Svolta per Via Fiumicello: Il Garante regionale interviene e il Comune non ha più scuse!
Cari sostenitori,
voglio condividere con tutti voi un aggiornamento fondamentale nella nostra battaglia per la sicurezza stradale di Via Fiumicello. Grazie alla nostra determinazione e ai passi formali intrapresi, siamo riusciti a rompere il muro di silenzio del Comune di Verona.
Ecco gli ultimi, importantissimi sviluppi:
1. Il Garante Regionale è sceso in campo
Dopo i troppi silenzi dell'Amministrazione, mi sono rivolto al Garante regionale dei diritti della persona (Regione Veneto).

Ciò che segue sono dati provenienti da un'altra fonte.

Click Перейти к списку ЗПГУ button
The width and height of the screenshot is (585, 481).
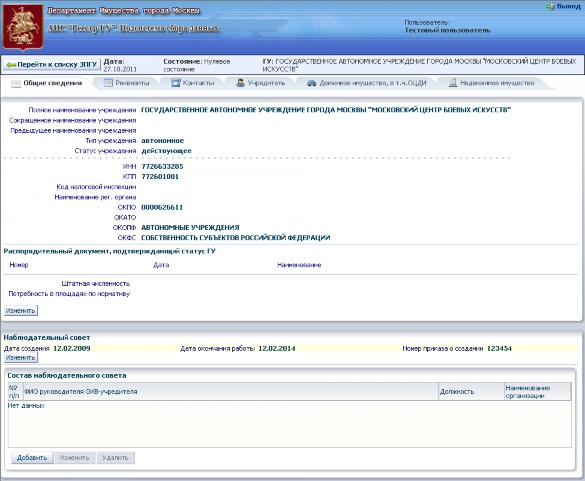tap(52, 65)
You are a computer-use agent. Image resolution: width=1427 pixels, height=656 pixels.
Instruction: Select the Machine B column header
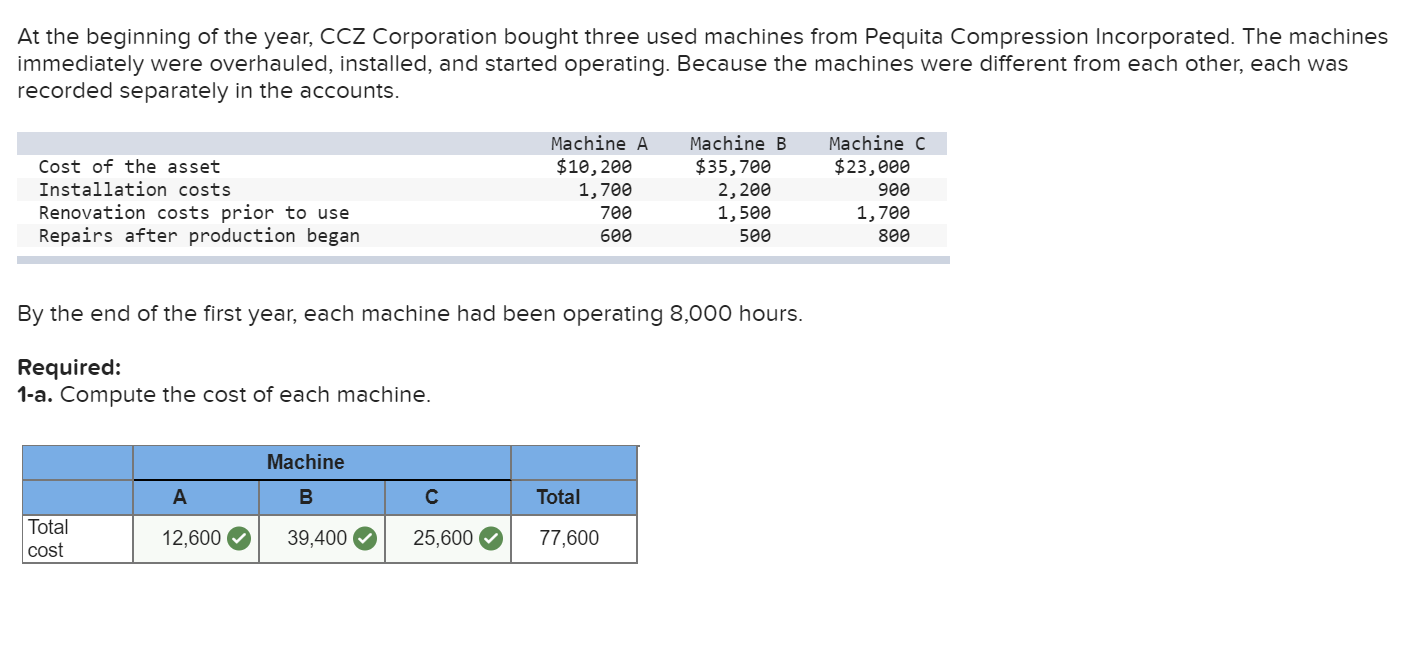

Pochi giorni fa, il Garante ha emesso un provvedimento ufficiale con cui ha invitato formalmente la Direzione Mobilità e Traffico del Comune a fornirmi tutti gli aggiornamenti e i chiarimenti sulla sicurezza della nostra via.
2. Le carte cantano: le proposte dei vigili ci sono (dal 2024!)
Grazie a questa mobilitazione, è emersa una verità importante: la Polizia Locale del Comune di Verona ha confermato per iscritto che, già ad agosto 2024, a seguito dei sopralluoghi, aveva inviato alla Direzione Traffico specifiche proposte tecniche per limitare la velocità e regolamentare la sosta in Via Fiumicello. Eppure, da allora, quelle proposte sono rimaste chiuse in un cassetto degli uffici tecnici.
3. I soldi ci sono (e sappiamo dove sono)
Spesso la scusa preferita della burocrazia è "non ci sono i fondi". Questa volta non funziona. Nel bilancio di quest'anno, il Consiglio comunale ha destinato enormi risorse alla sicurezza stradale, di cui ben 420.000 euro sono destinati specificamente alle strade e ai marciapiedi della nostra circoscrizione (la sesta). Le risorse economiche ci sono, ora serve solo la volontà politica di spenderle per proteggere i cittadini.
Cosa succede adesso? (La diffida ufficiale)
Nei prossimi giorni invierò al Comune una formale richiesta di accesso agli atti e una diffida legale. Pretendiamo di vedere i progetti proposti dalla Polizia Locale nel 2024 e costringeremo la Direzione Traffico ad assumersi le proprie responsabilità. Abbiamo messo nero su bianco che, se dovessero verificarsi incidenti a causa di questa inerzia, i singoli dirigenti comunali ne risponderanno personalmente in sede civile, penale e contabile.
La nostra voce si sta facendo sentire forte e chiara nelle stanze del Comune. Non ci fermeremo finché non vedremo i cantieri per la messa in sicurezza della nostra via.
Nei prossimi giorni invierò al Comune una formale richiesta di accesso agli atti e una diffida legale. Ma per fare davvero breccia negli uffici comunali, la mia richiesta non deve rimanere isolata.
Vi chiedo un piccolissimo gesto che richiede solo 2 minuti, ma che se fatto da tutti noi avrà una forza di pressione enorme: scriviamo tutti all'Ufficio Mobilità e Traffico per chiedere conto di questo ritardo!
Ecco come fare:
Inviate una mail a questo indirizzo: ufficio.traffico@comune.verona.it
(Se avete una PEC, potete inviarla a: protocollo.informatico@pec.comune.verona.it)
Copia e incolla questo testo semplice:
Oggetto: Richiesta di aggiornamento urgente sulla sicurezza stradale in Via Fiumicello
Gentili Uffici della Direzione Mobilità e Traffico, in qualità di cittadino/a residente e firmatario/a della petizione per la sicurezza di Via Fiumicello, vi chiedo di dare seguito urgente alle proposte tecniche inviatevi dalla Polizia Locale fin dal lontano agosto 2024 per la moderazione della velocità e la regolamentazione della sosta nella via. Chiediamo risposte concrete e l'avvio dei lavori di messa in sicurezza, considerando che le risorse finanziarie per la Sesta Circoscrizione risultano regolarmente stanziate nel bilancio comunale. Cordiali saluti, [Tuo Nome e Cognome]
Se l'Ufficio Mobilità riceverà decine e decine di queste mail, capirà che l'intera comunità sta vigilando e che non è più possibile nascondere la testa sotto la sabbia.
Non ci fermeremo finché non vedremo i cantieri in Via Fiumicello.
Grazie di cuore a ognuno di voi per il supporto. Continuiamo a condividere la petizione per far crescere ancora di più la pressione!
Vi terrò aggiornati sui prossimi sviluppi.